A coworker keeps seeing half his expected mass for a series of compounds using electrospray positive. There is no way it would fragment that way. My only thought is if the major charge was + 2H+ instead of 1H+. I've never actually heard of that happening before, and we've never seen that before, but I'm curious if it ever happens.
Of course it happens. The question is whether you can prove it.

One piece of proof: Are there isotopic peaks spaced at expected intervals, or do they appear to be packed closer together than unit mass?
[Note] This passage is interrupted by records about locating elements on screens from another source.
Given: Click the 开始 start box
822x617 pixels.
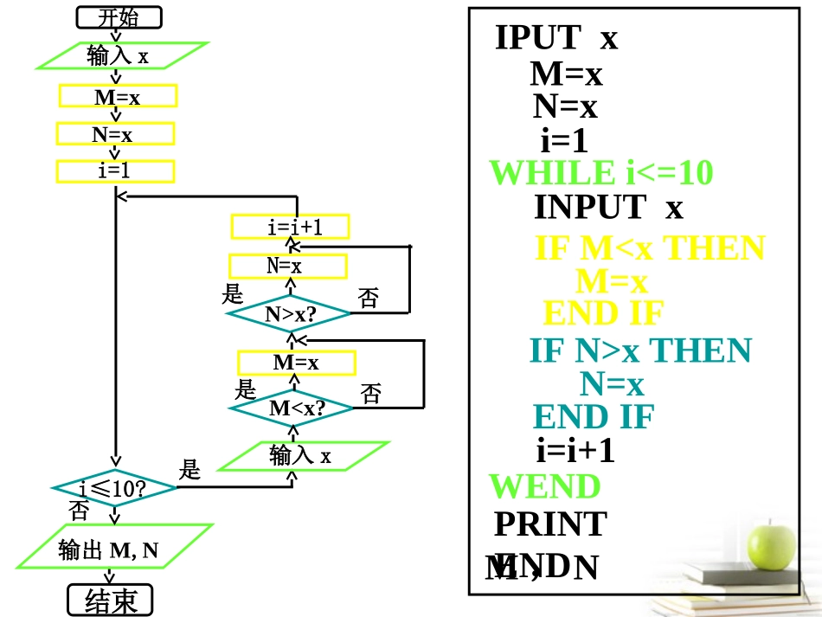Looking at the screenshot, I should pos(119,17).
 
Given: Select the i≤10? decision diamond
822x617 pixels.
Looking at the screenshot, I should pos(114,489).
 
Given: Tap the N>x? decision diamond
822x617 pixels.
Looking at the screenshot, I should pos(289,314).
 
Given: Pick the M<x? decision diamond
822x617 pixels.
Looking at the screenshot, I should pos(292,408).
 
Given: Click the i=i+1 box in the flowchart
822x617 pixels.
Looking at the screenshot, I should pos(291,227).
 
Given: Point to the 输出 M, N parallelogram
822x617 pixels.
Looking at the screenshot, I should pos(114,550).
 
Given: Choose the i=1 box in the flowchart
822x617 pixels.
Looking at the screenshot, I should pos(115,171).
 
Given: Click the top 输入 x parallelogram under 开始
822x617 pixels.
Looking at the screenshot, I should pos(121,56).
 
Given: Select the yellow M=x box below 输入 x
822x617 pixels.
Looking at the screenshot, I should pos(118,96).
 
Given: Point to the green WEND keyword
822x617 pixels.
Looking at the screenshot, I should pos(545,486).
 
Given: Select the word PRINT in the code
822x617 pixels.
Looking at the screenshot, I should pos(550,524).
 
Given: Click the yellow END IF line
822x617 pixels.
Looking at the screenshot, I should pos(603,312).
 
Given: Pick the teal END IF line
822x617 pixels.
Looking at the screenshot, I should pos(594,416).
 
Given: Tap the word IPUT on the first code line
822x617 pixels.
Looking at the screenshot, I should pos(537,37).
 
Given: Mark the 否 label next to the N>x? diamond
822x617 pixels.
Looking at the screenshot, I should pos(369,299).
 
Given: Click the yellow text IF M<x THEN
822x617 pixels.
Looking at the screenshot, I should pos(651,248).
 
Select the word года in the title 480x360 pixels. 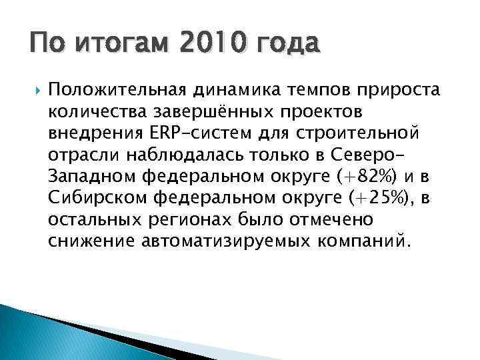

Another piece: Can you fragment the molecule into a mass with higher m/z? This can only happen if the precursor ion was multiply charged and the product is less charged. For example, cyanocobalamin (a form of vitamin B12) is visible on MS/MS at 678.3>997.5. The exact lowest-isotope mass is 1354.6, so this is [M+2H]+ fragmenting into a singly charged ion. If you don't have MS/MS you could try cranking up the fragmentor voltage (or declustering potential or whatever it's called on your MS) to promote in-source fragmentation.
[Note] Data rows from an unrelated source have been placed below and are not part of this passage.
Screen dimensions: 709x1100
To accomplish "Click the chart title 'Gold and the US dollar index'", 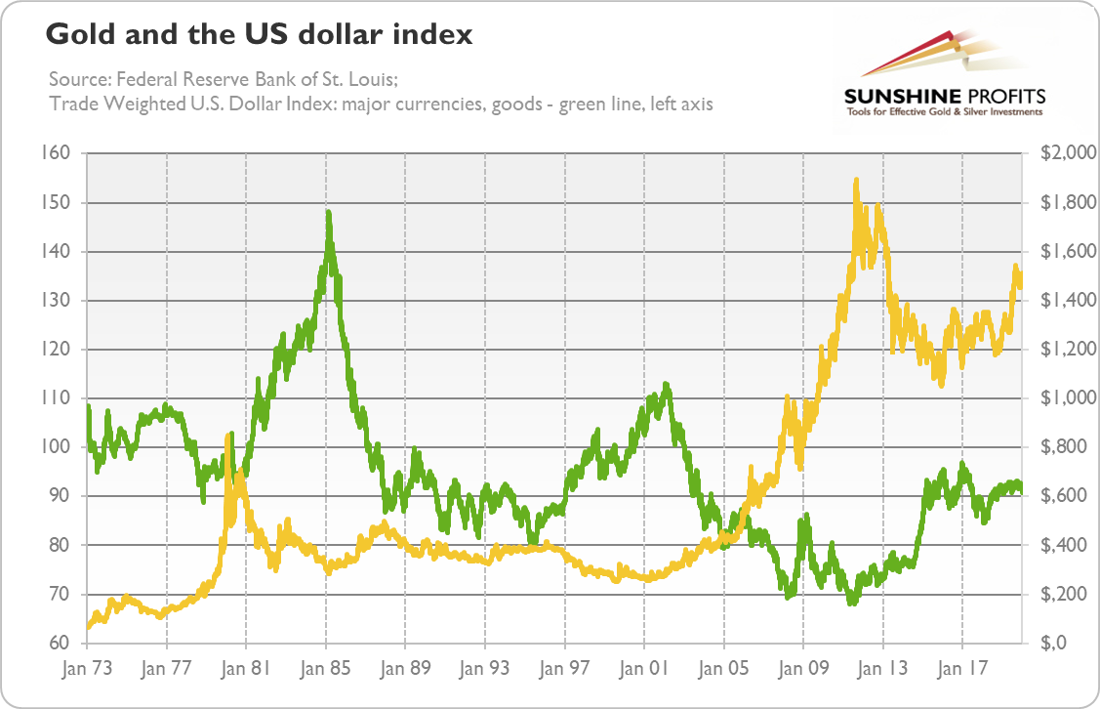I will click(x=259, y=36).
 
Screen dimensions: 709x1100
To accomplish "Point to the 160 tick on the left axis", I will click(x=57, y=153).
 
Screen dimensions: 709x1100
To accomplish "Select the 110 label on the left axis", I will click(x=57, y=398).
Thanks for the reply. Later in the synthesis (this was an intermediate) it started ionizing at M+1 again, so fairly sure that is what was happening. The M+2/2 ion was most likely real since it was a very strong signal under the compound UV peak and the compound couldn't fragment in half that way (it was symmetric, but the center was a piperizine which would require breaking two carbon-carbon bonds). There were many other ways it would have preferred fragmenting, but we didn't see that.